» **TASK BRIEF**
Print all the records below exactly as they stand, but leave out the pictures.

» **SUPPLIED ENTRIES**
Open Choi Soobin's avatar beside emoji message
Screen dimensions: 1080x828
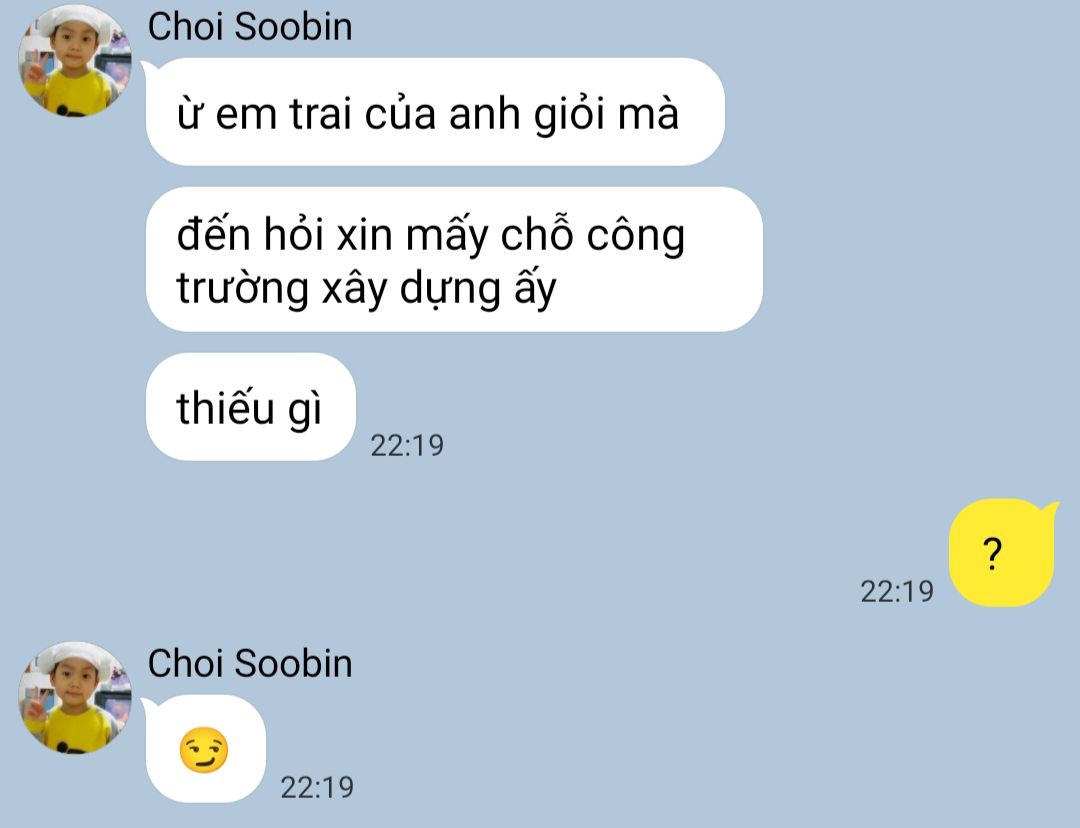(75, 698)
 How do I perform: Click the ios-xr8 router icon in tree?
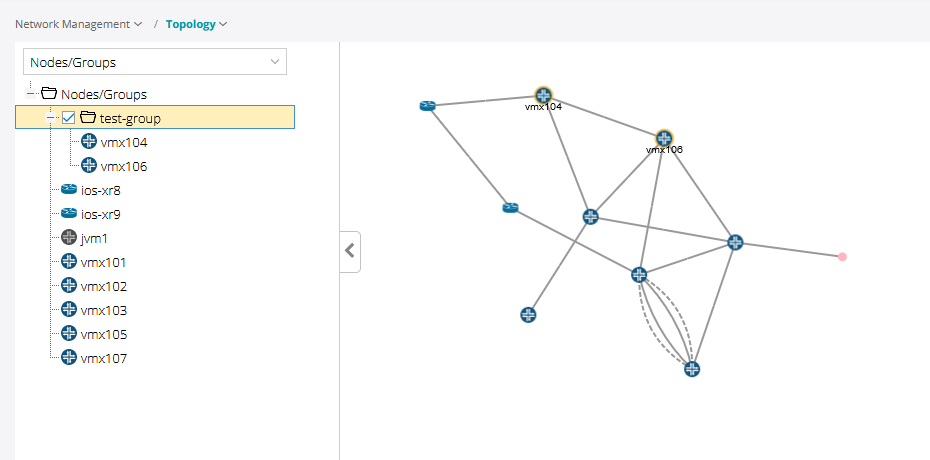click(x=69, y=190)
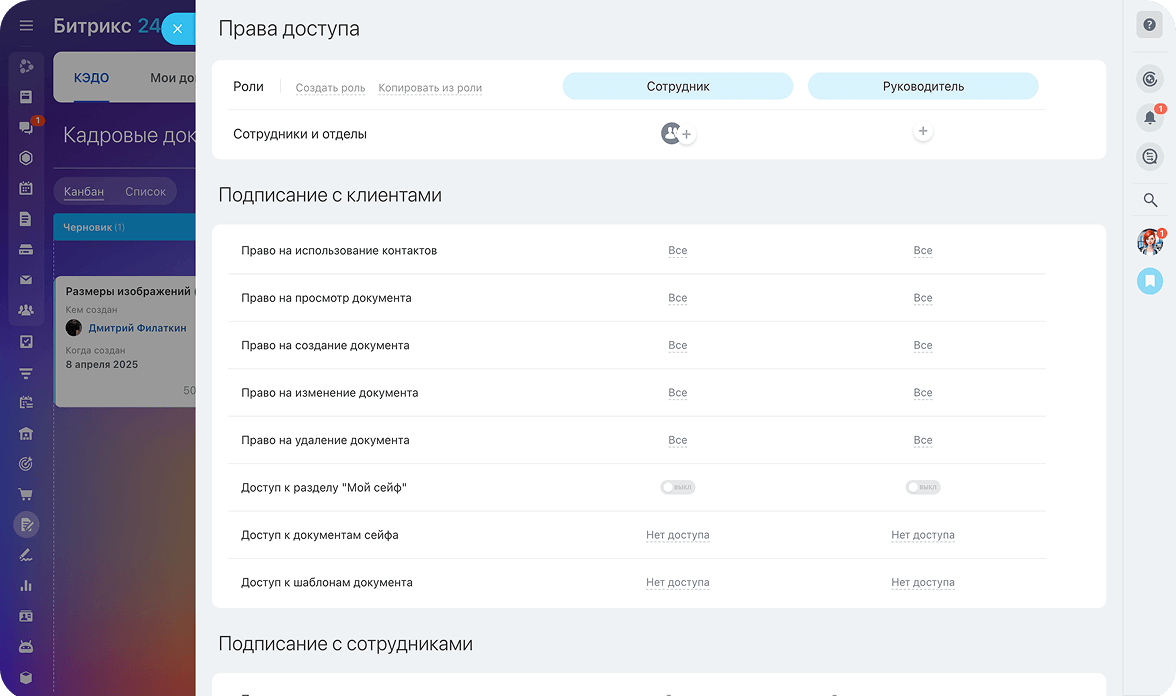
Task: Open the hamburger menu in left sidebar
Action: 26,26
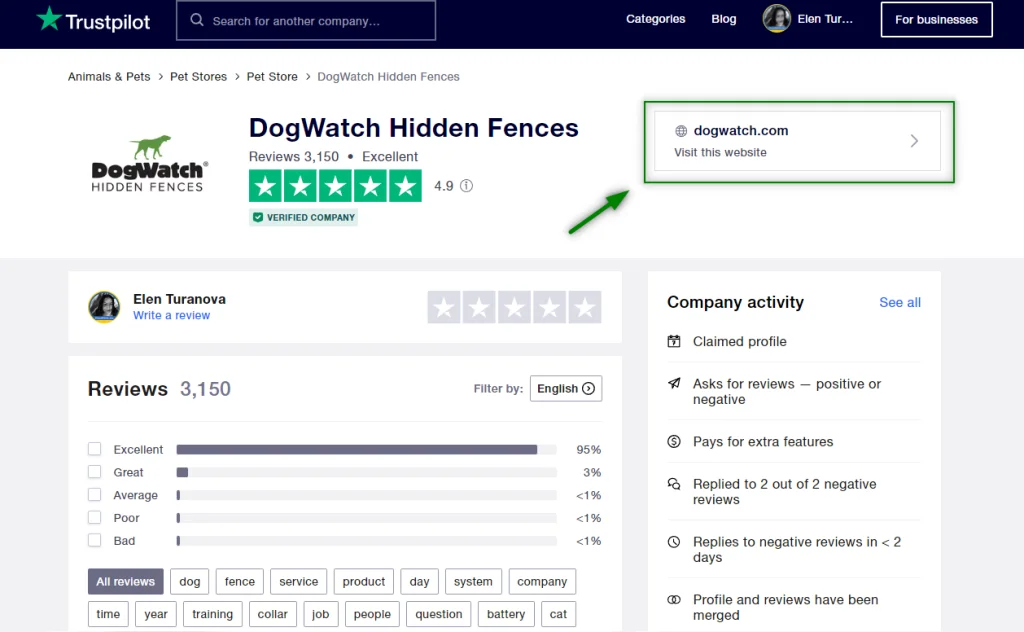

» **COMPLETED TASK**
Open Choi Soobin's avatar beside emoji message
Screen dimensions: 1080x828
(75, 698)
 How do I perform: Click the ios-xr8 router icon in tree?
click(x=69, y=190)
Task: Open the hamburger menu in left sidebar
Action: 26,26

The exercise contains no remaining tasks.